Con el correr de las horas se sumaron refuerzos de los cuarteles de Caisamar y Centro, principalmente para el reabastecimiento de agua.
Justamente, la falta del elemento líquido fue una de las principales dificultades que enfrentaron los equipos, lo que motivó la intervención de una cuadrilla de Obras Sanitarias y el uso de una grúa para combatir el fuego desde lo alto.
En total trabajaron ocho dotaciones.
Tras varias horas de intenso trabajo, el incendio pudo ser controlado, aunque tanto el taller mecánico como la ferretería quedaron completamente destruidos.
“No quedó nada”
El propietario de Argenfer, Gustavo Ares, describió con crudeza lo ocurrido y aseguró que “no quedó nada en pie”. “Perdimos 45 años de trabajo en un ratito”, dijo el comerciante.
“Yo trabajo normalmente hasta tarde. Tipo 2 de la mañana estaba conectado en forma remota a los servidores de la empresa, haciendo pedidos y otras cosas para la Cámara de Ferreteros, de la que soy vicepresidente. Ahí me sonó la alarma de una app del teléfono que me informaba de un posible robo. Revisé las cámaras y vi que había humo en el taller del vecino”, explicó.

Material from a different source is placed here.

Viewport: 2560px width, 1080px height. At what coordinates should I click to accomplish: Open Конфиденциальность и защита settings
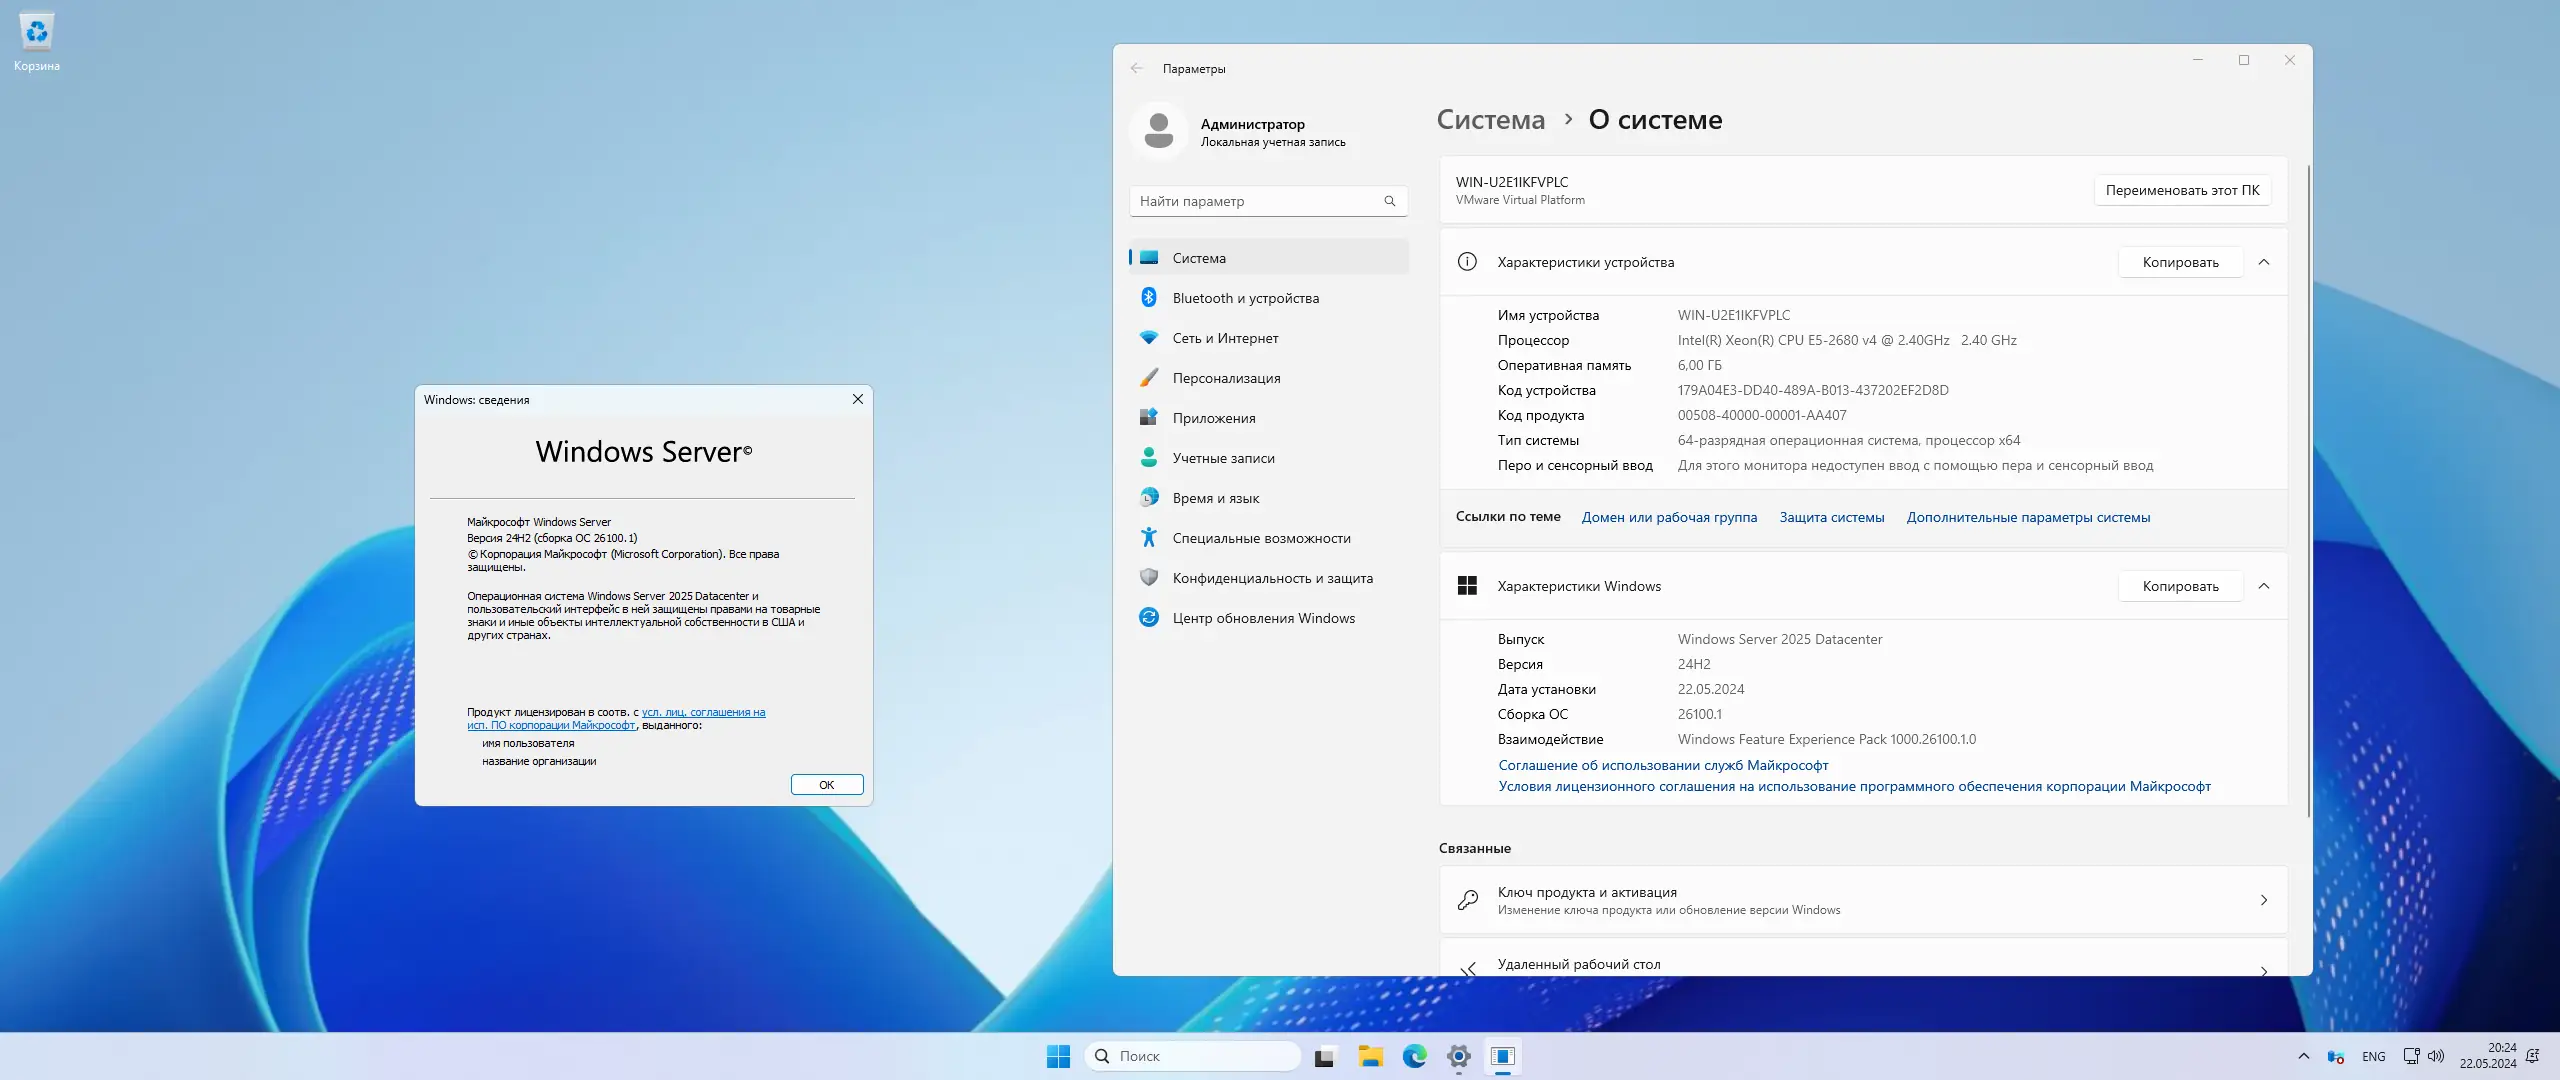[1272, 577]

Y continuó: “Mientras iba para allá me llamó el vecino y me dijo que se le había prendido fuego el taller y que había tomado el techo de mi local. Entonces, llegué y vi que los bomberos trabajaban ahí; les abrí el local para darles ingreso, pero no se pudo hacer nada. Vi cómo se consumía todo, con la impotencia de no poder hacer nada. Hicieron un esfuerzo muy grande pero faltaba agua”.
“Tenemos que volver a empezar”
Ares detalló que su comercio tenía “1.200 metros cuadrados” y que las pérdidas fueron totales. “Se consumió todo. No quedó nada en pie: oficinas, depósitos, mostrador. Nada”, lamentó.
En ese contexto, reveló el impacto humano que dejó el incendio: “Los empleados están más tristes que yo. A mí me cabe la responsabilidad de continuar. En un ratito perdimos 45 años de trabajo”.
En otro tramo de la entrevista, señaló que la empresa cuenta con “más de 50 empleados”. “En esta que es la casa central son 20 y muchos de ellos son amigos y tienen más de 65 años. Ahora tenemos que empezar de nuevo como a los 20”, expresó.